О правдѣ онъ не очень высокаго мнѣнія: «Правдой сытъ не будешь». «Что въ томъ, что ложь, коли сыто живешь». «Правдивый, какъ дуракъ, также вреденъ».
Чувствуя себя человѣкомъ, способнымъ на всякій трудъ, онъ говоритъ: «Бей русскаго, — часы сдѣлаетъ». А бить надо потому, что «каждый день ѣстъ не лѣнь, а работать не охота».
Такихъ и подобныхъ афоризмовъ у него тысячи, онъ ловко умѣетъ пользоваться ими, съ дѣтства онъ слышитъ ихъ и съ дѣтства убѣждается, какъ много заключено въ нихъ рѣзкой правды и печали, какъ много насмѣшки надъ собою и озлобленія противъ людей. Люди — особенно люди города — очень мѣшаютъ ему жить, онъ считаетъ ихъ лишними на землѣ, буквально удобренной по́томъ и кровью его, на землѣ, которую онъ мистически любитъ, непоколебимо вѣритъ и чувствуетъ, что съ этой землей онъ крѣпко спаянъ плотью своей, что она его кровная собственность, разбойнически отнятая у него.

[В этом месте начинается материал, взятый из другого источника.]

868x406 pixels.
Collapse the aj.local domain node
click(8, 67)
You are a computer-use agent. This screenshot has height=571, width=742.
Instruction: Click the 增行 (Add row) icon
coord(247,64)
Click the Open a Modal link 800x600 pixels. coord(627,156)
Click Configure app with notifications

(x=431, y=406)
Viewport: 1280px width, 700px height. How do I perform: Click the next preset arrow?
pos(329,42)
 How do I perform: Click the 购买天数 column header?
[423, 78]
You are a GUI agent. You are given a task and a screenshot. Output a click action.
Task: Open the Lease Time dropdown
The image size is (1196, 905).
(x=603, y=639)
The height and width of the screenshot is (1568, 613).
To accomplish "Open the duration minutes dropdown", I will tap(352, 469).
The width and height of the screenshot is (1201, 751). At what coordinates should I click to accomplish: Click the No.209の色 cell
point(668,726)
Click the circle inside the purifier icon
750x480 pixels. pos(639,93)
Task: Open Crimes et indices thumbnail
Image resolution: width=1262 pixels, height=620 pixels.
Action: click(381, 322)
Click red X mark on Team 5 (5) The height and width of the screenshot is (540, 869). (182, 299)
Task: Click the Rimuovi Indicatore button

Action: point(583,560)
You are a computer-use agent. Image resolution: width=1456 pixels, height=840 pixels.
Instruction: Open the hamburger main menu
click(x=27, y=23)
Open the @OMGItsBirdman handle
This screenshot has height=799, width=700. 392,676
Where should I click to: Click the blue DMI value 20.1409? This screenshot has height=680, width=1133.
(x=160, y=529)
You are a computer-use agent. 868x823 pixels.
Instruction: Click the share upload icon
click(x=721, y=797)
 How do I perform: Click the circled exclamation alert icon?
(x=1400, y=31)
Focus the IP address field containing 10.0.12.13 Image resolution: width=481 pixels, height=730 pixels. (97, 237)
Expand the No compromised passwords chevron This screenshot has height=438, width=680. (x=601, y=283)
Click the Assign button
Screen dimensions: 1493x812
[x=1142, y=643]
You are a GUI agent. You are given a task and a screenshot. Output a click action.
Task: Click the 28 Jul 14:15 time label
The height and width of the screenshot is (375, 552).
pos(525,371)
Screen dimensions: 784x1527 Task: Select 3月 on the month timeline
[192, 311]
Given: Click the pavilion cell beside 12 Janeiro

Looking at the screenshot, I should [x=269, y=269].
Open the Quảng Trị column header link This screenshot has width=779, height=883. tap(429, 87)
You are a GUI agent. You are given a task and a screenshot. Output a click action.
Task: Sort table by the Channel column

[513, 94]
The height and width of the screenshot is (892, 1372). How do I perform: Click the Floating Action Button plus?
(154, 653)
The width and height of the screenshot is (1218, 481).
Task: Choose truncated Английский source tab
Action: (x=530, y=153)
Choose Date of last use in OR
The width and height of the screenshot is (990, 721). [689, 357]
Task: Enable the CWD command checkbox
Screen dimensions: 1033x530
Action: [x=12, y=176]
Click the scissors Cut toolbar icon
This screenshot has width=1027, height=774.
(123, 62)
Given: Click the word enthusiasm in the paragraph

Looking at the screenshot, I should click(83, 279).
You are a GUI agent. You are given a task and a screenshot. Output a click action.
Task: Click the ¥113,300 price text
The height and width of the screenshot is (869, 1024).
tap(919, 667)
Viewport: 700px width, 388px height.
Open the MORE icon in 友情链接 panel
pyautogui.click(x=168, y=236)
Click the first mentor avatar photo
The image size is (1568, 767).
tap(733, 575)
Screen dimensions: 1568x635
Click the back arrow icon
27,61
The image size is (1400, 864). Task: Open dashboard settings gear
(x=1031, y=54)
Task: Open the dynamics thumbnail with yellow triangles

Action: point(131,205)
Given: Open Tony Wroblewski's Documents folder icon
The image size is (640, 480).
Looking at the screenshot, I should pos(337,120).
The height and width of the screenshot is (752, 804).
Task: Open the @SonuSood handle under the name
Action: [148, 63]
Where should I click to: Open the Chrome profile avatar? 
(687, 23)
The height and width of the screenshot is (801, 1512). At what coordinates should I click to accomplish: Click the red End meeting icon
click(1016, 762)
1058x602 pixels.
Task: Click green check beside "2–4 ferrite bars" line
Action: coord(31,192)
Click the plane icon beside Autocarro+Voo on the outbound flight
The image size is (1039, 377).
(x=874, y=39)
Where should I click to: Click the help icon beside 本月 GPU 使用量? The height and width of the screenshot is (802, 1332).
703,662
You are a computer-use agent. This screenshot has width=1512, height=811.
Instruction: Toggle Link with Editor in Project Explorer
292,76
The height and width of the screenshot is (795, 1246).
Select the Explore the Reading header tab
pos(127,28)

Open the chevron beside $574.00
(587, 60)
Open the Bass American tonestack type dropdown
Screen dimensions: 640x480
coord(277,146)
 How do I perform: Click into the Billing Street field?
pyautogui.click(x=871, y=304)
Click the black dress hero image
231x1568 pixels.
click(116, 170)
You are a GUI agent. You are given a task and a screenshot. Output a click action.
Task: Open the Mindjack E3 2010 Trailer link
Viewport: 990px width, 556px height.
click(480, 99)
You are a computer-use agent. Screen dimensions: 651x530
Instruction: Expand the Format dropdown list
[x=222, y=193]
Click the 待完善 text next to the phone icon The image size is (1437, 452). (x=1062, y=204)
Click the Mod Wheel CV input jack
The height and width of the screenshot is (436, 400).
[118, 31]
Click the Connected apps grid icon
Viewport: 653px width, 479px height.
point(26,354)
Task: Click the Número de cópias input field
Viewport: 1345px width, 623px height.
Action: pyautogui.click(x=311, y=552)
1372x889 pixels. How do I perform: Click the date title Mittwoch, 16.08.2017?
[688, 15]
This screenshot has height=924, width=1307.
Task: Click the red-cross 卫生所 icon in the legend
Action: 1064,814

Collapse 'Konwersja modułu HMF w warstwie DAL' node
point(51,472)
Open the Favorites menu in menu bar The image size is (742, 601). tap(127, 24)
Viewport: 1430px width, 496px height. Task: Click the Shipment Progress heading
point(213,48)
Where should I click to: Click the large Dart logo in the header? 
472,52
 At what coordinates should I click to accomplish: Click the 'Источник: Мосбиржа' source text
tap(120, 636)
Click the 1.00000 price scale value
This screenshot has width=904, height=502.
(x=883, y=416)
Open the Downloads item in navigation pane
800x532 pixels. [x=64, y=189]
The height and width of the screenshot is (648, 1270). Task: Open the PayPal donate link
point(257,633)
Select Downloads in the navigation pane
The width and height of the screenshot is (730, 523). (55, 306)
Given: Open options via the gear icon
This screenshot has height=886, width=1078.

Онъ задолго раньше лорда Байрона зналъ, что «потъ крестьянина стоитъ усадьбы помѣщика». Литература народолюбцевъ служила цѣлямъ политической агитаціи и поэтому идеализировала мужика. Но уже въ концѣ ХІХ-го столѣтія отношеніе литературы къ деревнѣ и крестьянину начало рѣшительно измѣняться, стало менѣе жалостливымъ и болѣе правдивымъ. Начало новому взгляду на крестьянство положилъ Антонъ Чеховъ разсказами «Въ оврагѣ» и «Мужики».
Въ первыхъ годахъ ХХ-го столѣтія являются разсказы лучшаго изъ современныхъ русскихъ художниковъ слова, Ивана Бунина.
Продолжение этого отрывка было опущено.